- **ABOUT THIS TASK**
With no line omitted, restate the records below exactly as they appear.

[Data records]
========================

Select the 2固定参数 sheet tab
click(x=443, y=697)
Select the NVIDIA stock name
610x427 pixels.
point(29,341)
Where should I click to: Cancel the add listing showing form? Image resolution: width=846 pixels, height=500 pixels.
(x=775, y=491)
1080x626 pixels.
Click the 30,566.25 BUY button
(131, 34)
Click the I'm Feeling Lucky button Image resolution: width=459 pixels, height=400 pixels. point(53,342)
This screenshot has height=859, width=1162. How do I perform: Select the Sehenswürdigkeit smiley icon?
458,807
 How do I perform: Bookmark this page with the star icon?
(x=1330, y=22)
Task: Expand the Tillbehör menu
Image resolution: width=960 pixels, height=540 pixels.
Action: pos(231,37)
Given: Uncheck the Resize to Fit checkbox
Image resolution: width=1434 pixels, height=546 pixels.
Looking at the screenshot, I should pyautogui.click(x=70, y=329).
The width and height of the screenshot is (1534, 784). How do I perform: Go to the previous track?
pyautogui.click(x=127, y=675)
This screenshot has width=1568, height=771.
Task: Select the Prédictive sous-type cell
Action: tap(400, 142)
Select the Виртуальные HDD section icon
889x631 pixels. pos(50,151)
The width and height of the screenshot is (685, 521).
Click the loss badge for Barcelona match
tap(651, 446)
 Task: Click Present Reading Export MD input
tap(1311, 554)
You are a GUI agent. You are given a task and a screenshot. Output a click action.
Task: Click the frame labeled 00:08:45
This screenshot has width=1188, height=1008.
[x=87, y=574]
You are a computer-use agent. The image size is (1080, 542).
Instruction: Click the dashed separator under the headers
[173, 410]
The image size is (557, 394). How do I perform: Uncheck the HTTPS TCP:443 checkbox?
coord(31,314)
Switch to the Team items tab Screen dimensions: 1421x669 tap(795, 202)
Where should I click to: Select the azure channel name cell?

========================

- **RESULT**
Select the 2固定参数 sheet tab
click(x=443, y=697)
Select the NVIDIA stock name
610x427 pixels.
point(29,341)
Where should I click to: Cancel the add listing showing form? Image resolution: width=846 pixels, height=500 pixels.
(x=775, y=491)
1080x626 pixels.
Click the 30,566.25 BUY button
(131, 34)
Click the I'm Feeling Lucky button Image resolution: width=459 pixels, height=400 pixels. point(53,342)
This screenshot has height=859, width=1162. How do I perform: Select the Sehenswürdigkeit smiley icon?
458,807
 How do I perform: Bookmark this page with the star icon?
(x=1330, y=22)
Task: Expand the Tillbehör menu
Image resolution: width=960 pixels, height=540 pixels.
Action: pos(231,37)
Given: Uncheck the Resize to Fit checkbox
Image resolution: width=1434 pixels, height=546 pixels.
Looking at the screenshot, I should pyautogui.click(x=70, y=329).
The width and height of the screenshot is (1534, 784). How do I perform: Go to the previous track?
pyautogui.click(x=127, y=675)
This screenshot has width=1568, height=771.
Task: Select the Prédictive sous-type cell
Action: tap(400, 142)
Select the Виртуальные HDD section icon
889x631 pixels. pos(50,151)
The width and height of the screenshot is (685, 521).
Click the loss badge for Barcelona match
tap(651, 446)
 Task: Click Present Reading Export MD input
tap(1311, 554)
You are a GUI agent. You are given a task and a screenshot. Output a click action.
Task: Click the frame labeled 00:08:45
This screenshot has width=1188, height=1008.
[x=87, y=574]
You are a computer-use agent. The image size is (1080, 542).
Instruction: Click the dashed separator under the headers
[173, 410]
The image size is (557, 394). How do I perform: Uncheck the HTTPS TCP:443 checkbox?
coord(31,314)
Switch to the Team items tab Screen dimensions: 1421x669 tap(795, 202)
Where should I click to: Select the azure channel name cell?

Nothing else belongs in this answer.